### Task to carry out
Swap "Click" for "Select" in the part of the data that opens with the line containing "You are a computer-use" and closes at the end of the data. Write out that part again with nothing else changed, and leave the pictures out.
── Input data
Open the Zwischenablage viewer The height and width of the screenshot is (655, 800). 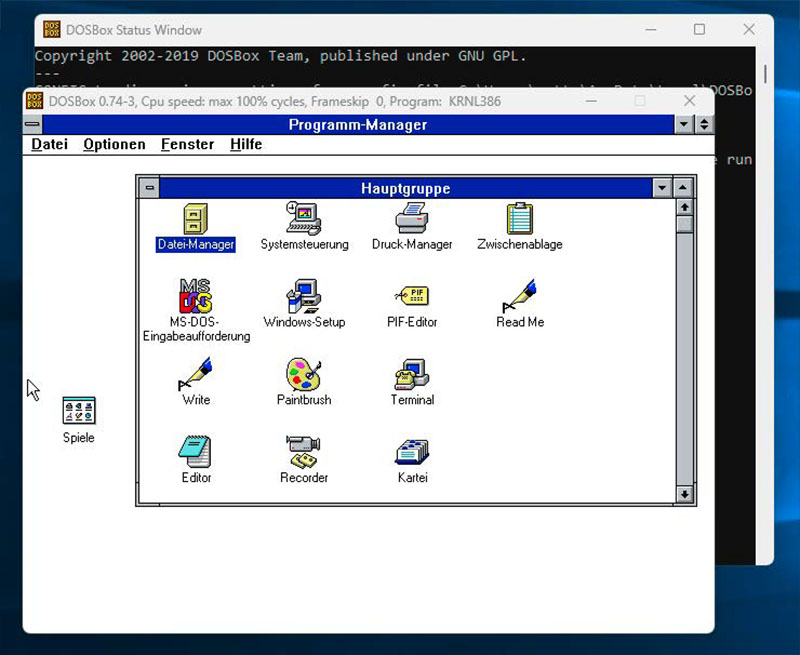(519, 217)
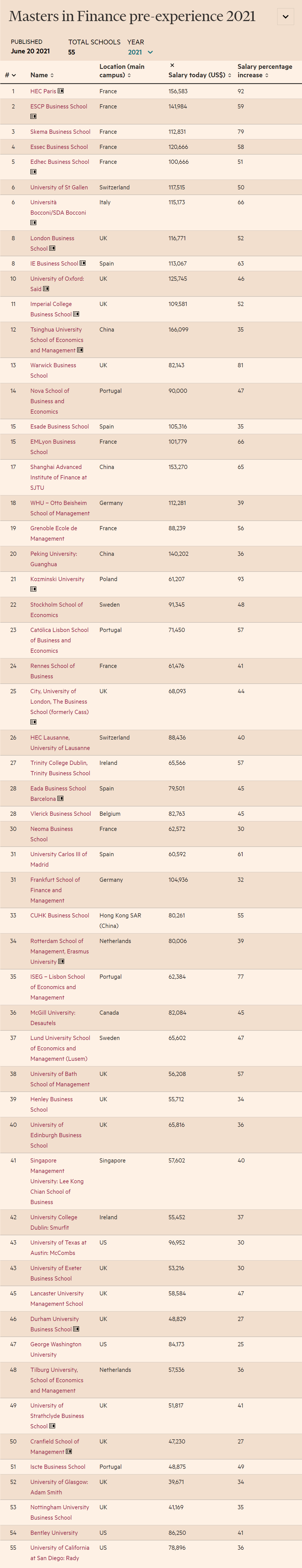Open the profile icon next to London Business School
302x1568 pixels.
pyautogui.click(x=52, y=248)
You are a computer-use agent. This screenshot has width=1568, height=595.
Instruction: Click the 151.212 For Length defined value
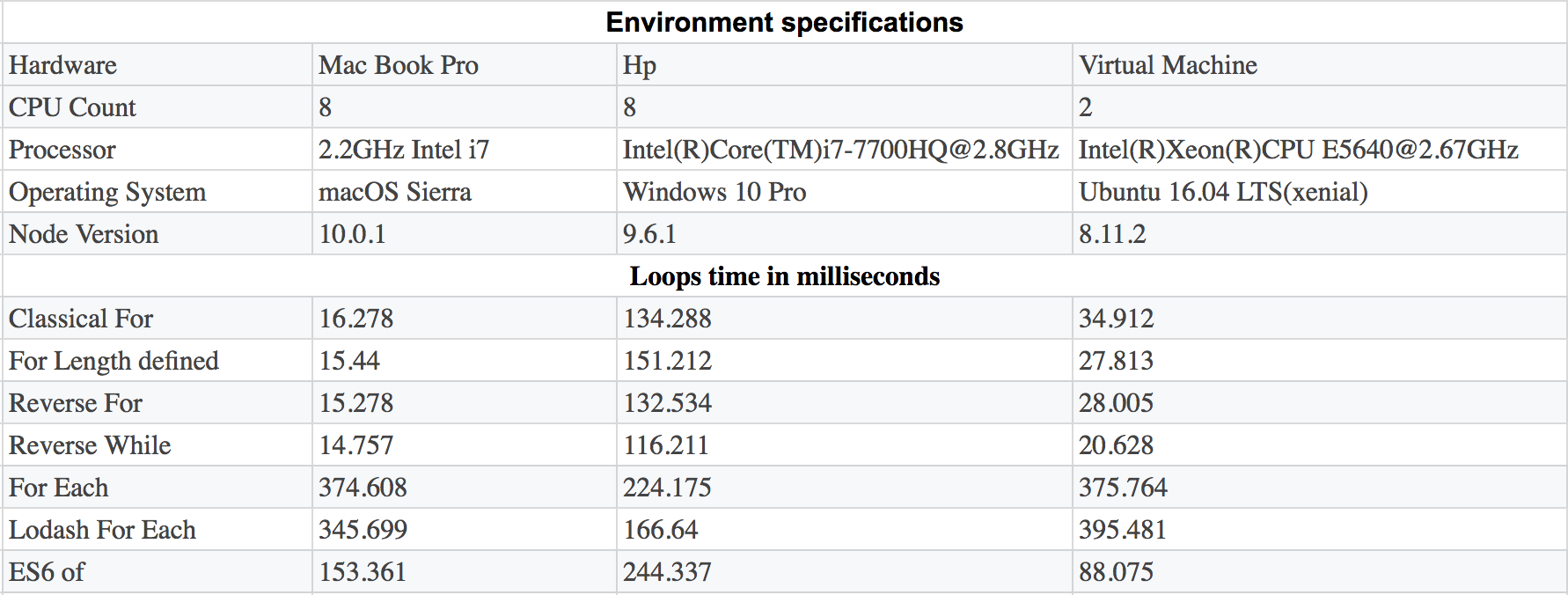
────
### Response
You are a computer-use agent. This screenshot has width=1568, height=595.
Instruction: Select the 151.212 For Length defined value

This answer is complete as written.